Message ordering on reconnect
The hard part. Strategies:
- Client tracks last received message ID
- On reconnect, sends “give me messages since X”
- Server replays missed messages
Without this, users miss messages during reconnect.
Heartbeat / ping
Networks may silently drop connections. Detect with heartbeat:
- Client sends ping every 30s
- Server responds with pong
- If no pong within timeout, declare connection dead and reconnect
WebSocket protocol has built-in ping/pong; some implementations expose, some don’t.
Server-side scaling
WebSockets are stateful. Each connection ties to a server instance. Scaling concerns:
- Connection limits: Linux file descriptor limits, typically 65K per process
- Memory: ~10–50KB per connection, depending on framework
- Sticky sessions: load balancer must route the same client to the same instance
For 100K+ concurrent connections, plan capacity carefully.
Pub/sub for fanout
Broadcasting messages to many users:
- Server instances subscribe to a Redis pubsub channel
- App publishes to Redis
- All instances receive; broadcast to their connected clients
This pattern (or NATS, Kafka) is standard for chat, live updates, etc.
Channel / room management
Users care about specific topics (chat rooms, document IDs). Pattern:
- Client joins channel after connecting
- Server tracks which connections are in which channels
- Broadcast only to relevant channels
Backpressure
If a slow client cannot keep up:
- Buffer fills
- Server runs out of memory
- Close the slow connection (rather than affecting other clients)
Implement explicit backpressure: drop messages, close slow clients, signal “you fell behind, reconnect.”
Proxy and load balancer issues
- Some proxies idle-timeout WebSocket connections after 30–60 seconds
- HTTP/1.1 proxies may not support WebSocket upgrades
- nginx and HAProxy support WebSockets natively but need explicit config
Test with your actual deployment topology.
Mobile-specific
- Background apps lose WebSocket connection
- iOS app suspended? Connection dies. Reconnect on foreground.
- Cellular handoff (Wi-Fi → LTE) drops the connection
- For critical real-time, use push notifications as backup signal
Common mistakes
- No reconnection logic
- Token expires; connection silently dies
- No heartbeat; zombie connections accumulate
- No message replay; users miss messages on reconnect
- Single-server architecture; cannot scale
Frequently Asked Questions
Should I use Socket.io or native WebSocket?

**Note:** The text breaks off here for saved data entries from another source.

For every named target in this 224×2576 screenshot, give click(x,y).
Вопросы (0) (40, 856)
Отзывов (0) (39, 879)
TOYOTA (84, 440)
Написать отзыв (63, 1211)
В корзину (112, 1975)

Native WebSocket is leaner. Socket.io adds reconnect, fallback to long polling, namespaces — useful overhead.
Can I run WebSockets on serverless?
API Gateway WebSocket on AWS, Cloudflare Durable Objects — both support. Higher latency than dedicated servers but easier ops.
How many concurrent WebSocket connections can a Node.js server handle?
Tens of thousands per instance with proper tuning. Beyond that, scale horizontally.